What This Means If You're Using MQL/Pine Script

If you're generating strategies with ChatGPT or Claude and backtesting them in MetaTrader, here's what's probably happening:

Your backtest uses "every tick" or "1-minute OHLC" mode, which sounds realistic but still doesn't model cost asymmetry
You set spread to 2 pips and commission to $7 and call it done
Your strategy exits primarily via SL/TP (because the AI generated a simple indicator cross + fixed SL/TP setup)
Your backtest PF of 1.8 is really closer to 1.3 after accounting for the fact that 55% of your fills are stop orders eating wider spreads

The fix isn't to switch to tick data backtesting. That's overkill for anything above 5-minute timeframes and the data is expensive. The fix is:

Model your costs by exit type. It takes maybe 20 lines of code. Give limit exits a lower cost.
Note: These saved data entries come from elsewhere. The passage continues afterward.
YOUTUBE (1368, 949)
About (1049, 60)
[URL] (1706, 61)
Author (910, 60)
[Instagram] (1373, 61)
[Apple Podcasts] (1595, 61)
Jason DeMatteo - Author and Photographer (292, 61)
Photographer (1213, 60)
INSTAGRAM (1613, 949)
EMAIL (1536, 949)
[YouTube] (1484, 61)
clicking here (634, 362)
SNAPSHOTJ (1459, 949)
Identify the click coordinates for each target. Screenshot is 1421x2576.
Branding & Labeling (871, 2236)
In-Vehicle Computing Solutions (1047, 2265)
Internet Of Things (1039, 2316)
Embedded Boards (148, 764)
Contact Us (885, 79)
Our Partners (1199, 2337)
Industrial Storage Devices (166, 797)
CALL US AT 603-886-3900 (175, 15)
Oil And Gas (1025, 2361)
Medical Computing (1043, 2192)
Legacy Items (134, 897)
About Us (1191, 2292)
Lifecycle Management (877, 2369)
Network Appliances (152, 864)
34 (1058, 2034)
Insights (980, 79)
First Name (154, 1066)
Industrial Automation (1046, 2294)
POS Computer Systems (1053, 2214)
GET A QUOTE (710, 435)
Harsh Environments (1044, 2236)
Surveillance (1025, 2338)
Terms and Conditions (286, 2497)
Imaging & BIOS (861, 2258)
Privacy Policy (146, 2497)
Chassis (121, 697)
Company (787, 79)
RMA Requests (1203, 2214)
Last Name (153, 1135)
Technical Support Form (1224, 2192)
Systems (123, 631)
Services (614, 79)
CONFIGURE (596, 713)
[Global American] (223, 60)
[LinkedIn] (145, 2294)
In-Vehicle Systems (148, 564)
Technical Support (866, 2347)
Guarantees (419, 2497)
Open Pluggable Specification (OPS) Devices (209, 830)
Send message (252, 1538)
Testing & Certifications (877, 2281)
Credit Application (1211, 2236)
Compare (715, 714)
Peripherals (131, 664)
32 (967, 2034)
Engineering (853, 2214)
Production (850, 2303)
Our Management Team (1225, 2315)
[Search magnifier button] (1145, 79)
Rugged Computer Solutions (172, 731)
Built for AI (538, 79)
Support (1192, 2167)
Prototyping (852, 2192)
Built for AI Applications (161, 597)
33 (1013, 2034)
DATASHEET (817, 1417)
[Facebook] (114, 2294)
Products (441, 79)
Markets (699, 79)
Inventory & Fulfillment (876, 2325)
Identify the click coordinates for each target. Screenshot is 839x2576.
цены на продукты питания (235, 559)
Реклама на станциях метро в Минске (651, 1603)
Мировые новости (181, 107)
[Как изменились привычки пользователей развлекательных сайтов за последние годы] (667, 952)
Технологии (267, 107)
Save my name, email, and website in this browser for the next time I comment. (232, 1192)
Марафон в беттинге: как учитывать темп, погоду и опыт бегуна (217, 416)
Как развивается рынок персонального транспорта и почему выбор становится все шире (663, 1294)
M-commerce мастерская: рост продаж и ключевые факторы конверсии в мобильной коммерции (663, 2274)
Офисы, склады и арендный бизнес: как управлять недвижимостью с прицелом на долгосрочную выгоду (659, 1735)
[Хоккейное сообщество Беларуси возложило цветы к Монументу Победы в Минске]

Give stop exits a higher cost. See what happens to your equity curve.

If your strategy survives that test? Good. You probably have something real.

If it doesn't... well, better to find out in a spreadsheet than in your brokerage account.

Our Numbers After All Improvements

We applied every realism improvement simultaneously — next-bar open entry, pessimistic SL/TP handling, asymmetric costs, extra stop slippage — and compared to our baseline:

The PF moved less than 3% in either direction for every single asset.

We're not going to pretend we expected that. We went into this assuming we'd find at least one asset where the "real" PF was meaningfully lower than the backtest PF. We didn't. The edge is in the signal quality, not in backtest flattery.

That said, we're not declaring victory yet. Backtests can only tell you so much. We're running paper trades on everything right now, and in a few weeks we'll have real fill data to compare against. That's the test that actually matters.

This is not investment advice. Past results don't guarantee future performance. All analysis reflects our internal research process only.